**Stored data entries:**
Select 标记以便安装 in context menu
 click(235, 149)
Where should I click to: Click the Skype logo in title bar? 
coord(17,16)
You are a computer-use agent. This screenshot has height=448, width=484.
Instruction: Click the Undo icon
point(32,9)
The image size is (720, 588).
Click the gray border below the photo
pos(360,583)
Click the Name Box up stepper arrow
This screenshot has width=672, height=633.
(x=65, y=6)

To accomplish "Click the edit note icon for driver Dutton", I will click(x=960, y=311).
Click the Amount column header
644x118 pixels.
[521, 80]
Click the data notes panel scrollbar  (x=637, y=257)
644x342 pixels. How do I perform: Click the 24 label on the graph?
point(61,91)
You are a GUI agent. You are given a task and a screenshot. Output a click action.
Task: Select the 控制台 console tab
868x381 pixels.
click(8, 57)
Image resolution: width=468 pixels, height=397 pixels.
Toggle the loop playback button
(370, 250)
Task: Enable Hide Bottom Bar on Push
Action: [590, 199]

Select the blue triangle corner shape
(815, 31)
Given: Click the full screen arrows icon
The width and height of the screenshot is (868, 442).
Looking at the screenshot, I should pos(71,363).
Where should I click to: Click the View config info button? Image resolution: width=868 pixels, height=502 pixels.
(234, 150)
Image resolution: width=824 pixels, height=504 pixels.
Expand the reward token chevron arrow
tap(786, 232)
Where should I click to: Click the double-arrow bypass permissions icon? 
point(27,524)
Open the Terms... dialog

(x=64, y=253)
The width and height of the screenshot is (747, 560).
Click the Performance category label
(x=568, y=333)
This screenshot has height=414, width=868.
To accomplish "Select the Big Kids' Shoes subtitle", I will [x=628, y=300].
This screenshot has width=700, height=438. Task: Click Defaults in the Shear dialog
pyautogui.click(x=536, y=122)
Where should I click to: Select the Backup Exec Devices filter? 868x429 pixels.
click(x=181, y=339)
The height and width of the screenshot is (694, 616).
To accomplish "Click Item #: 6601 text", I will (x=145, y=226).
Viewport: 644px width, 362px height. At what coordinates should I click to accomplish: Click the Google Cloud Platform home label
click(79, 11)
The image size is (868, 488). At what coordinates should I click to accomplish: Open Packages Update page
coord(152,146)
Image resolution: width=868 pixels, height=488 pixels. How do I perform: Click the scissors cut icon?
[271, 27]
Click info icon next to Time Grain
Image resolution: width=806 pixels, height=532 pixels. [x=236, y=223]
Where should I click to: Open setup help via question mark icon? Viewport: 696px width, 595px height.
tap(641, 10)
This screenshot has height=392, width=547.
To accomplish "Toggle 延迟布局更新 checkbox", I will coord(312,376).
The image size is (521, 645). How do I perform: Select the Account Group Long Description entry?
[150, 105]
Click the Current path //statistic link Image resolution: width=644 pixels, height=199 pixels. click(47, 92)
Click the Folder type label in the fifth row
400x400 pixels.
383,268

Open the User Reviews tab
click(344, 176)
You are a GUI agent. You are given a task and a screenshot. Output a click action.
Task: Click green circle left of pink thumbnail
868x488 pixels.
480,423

**Task goal:** Above are the records; copy exactly the lines from the line with "The width and height of the screenshot is (868, 442)." through the line with "Task: Click green", both included.

**Solution to this exercise:**
The width and height of the screenshot is (868, 442).
Looking at the screenshot, I should pos(71,363).
Where should I click to: Click the View config info button? Image resolution: width=868 pixels, height=502 pixels.
(234, 150)
Image resolution: width=824 pixels, height=504 pixels.
Expand the reward token chevron arrow
tap(786, 232)
Where should I click to: Click the double-arrow bypass permissions icon? 
point(27,524)
Open the Terms... dialog

(x=64, y=253)
The width and height of the screenshot is (747, 560).
Click the Performance category label
(x=568, y=333)
This screenshot has height=414, width=868.
To accomplish "Select the Big Kids' Shoes subtitle", I will [x=628, y=300].
This screenshot has width=700, height=438. Task: Click Defaults in the Shear dialog
pyautogui.click(x=536, y=122)
Where should I click to: Select the Backup Exec Devices filter? 868x429 pixels.
click(x=181, y=339)
The height and width of the screenshot is (694, 616).
To accomplish "Click Item #: 6601 text", I will (x=145, y=226).
Viewport: 644px width, 362px height. At what coordinates should I click to accomplish: Click the Google Cloud Platform home label
click(79, 11)
The image size is (868, 488). At what coordinates should I click to accomplish: Open Packages Update page
coord(152,146)
Image resolution: width=868 pixels, height=488 pixels. How do I perform: Click the scissors cut icon?
[271, 27]
Click info icon next to Time Grain
Image resolution: width=806 pixels, height=532 pixels. [x=236, y=223]
Where should I click to: Open setup help via question mark icon? Viewport: 696px width, 595px height.
tap(641, 10)
This screenshot has height=392, width=547.
To accomplish "Toggle 延迟布局更新 checkbox", I will coord(312,376).
The image size is (521, 645). How do I perform: Select the Account Group Long Description entry?
[150, 105]
Click the Current path //statistic link Image resolution: width=644 pixels, height=199 pixels. click(47, 92)
Click the Folder type label in the fifth row
400x400 pixels.
383,268

Open the User Reviews tab
click(344, 176)
You are a GUI agent. You are given a task and a screenshot. Output a click action.
Task: Click green circle left of pink thumbnail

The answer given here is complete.